PROBLEM DESCRIPTION: Return, exactly and with nothing added, the line with "You are a GUI" together with all lines after it through the end of the data below. No pictures belong in the copy.

>>>>

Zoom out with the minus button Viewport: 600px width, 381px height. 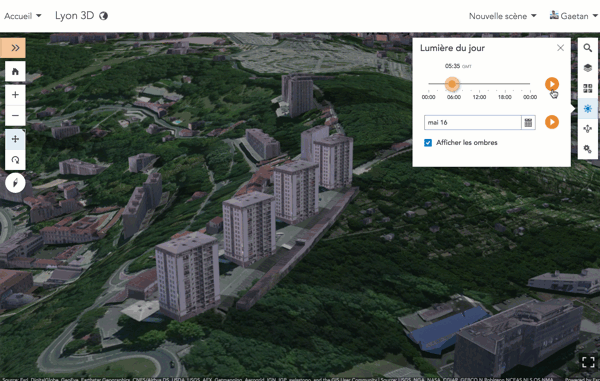tap(15, 115)
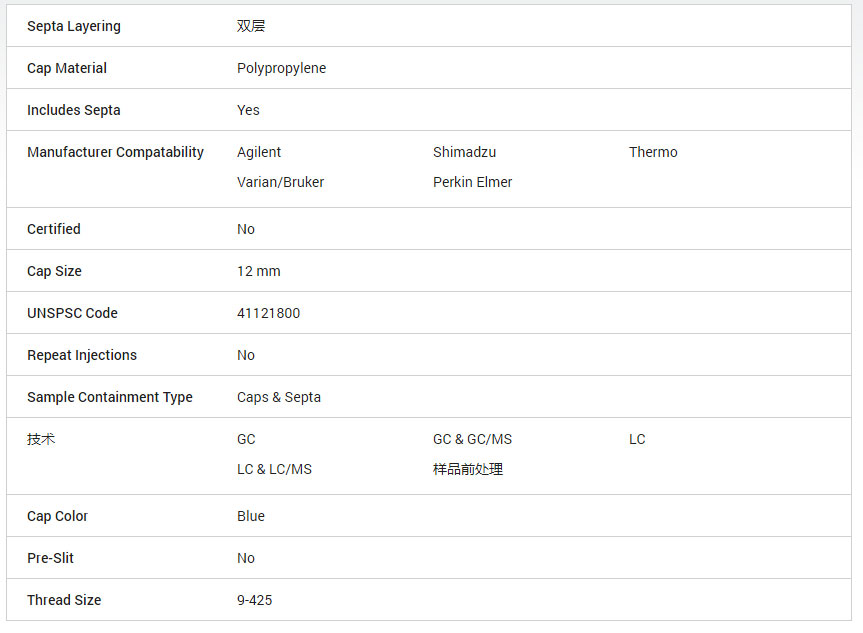Select the "GC & GC/MS" technique entry
The width and height of the screenshot is (863, 633).
click(472, 439)
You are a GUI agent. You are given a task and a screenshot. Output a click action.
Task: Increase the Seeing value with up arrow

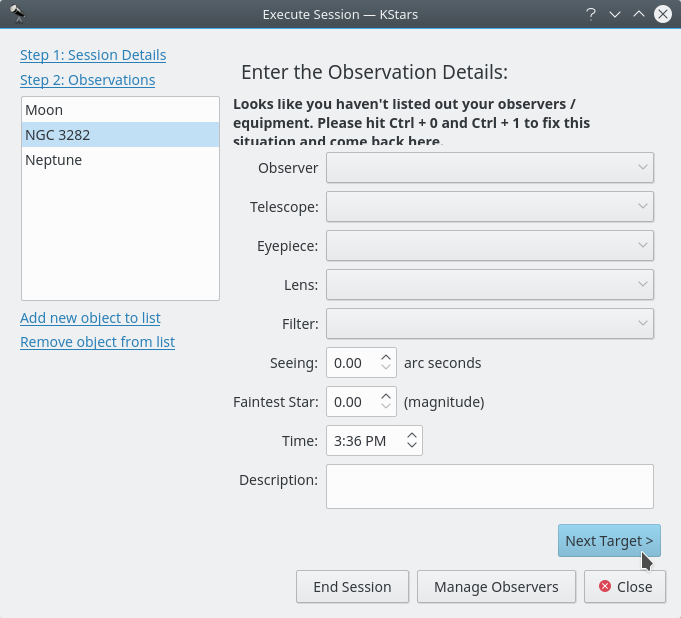pyautogui.click(x=387, y=357)
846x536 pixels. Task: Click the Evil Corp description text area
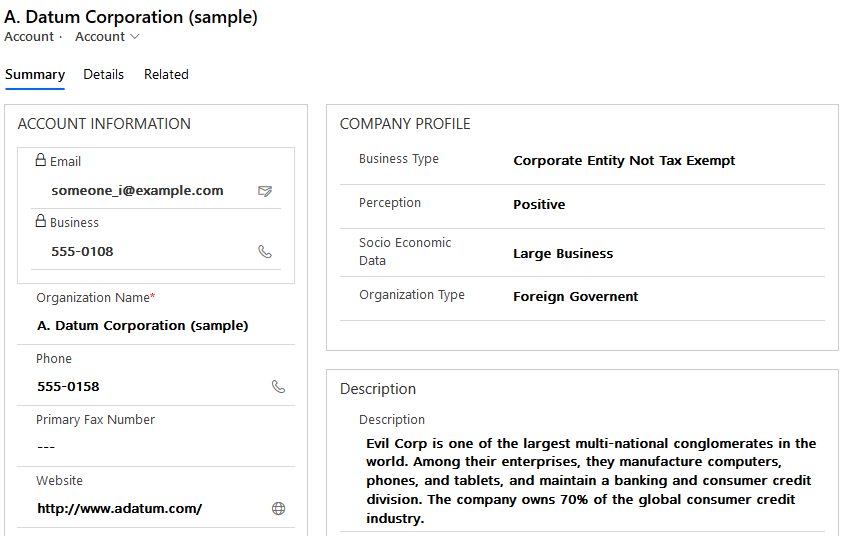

<<<<

SOLVED EXERCISE:
You are a GUI agent. You are given a task and a screenshot. Output a click action.
Task: Increase the Seeing value with up arrow

pyautogui.click(x=387, y=357)
846x536 pixels. Task: Click the Evil Corp description text area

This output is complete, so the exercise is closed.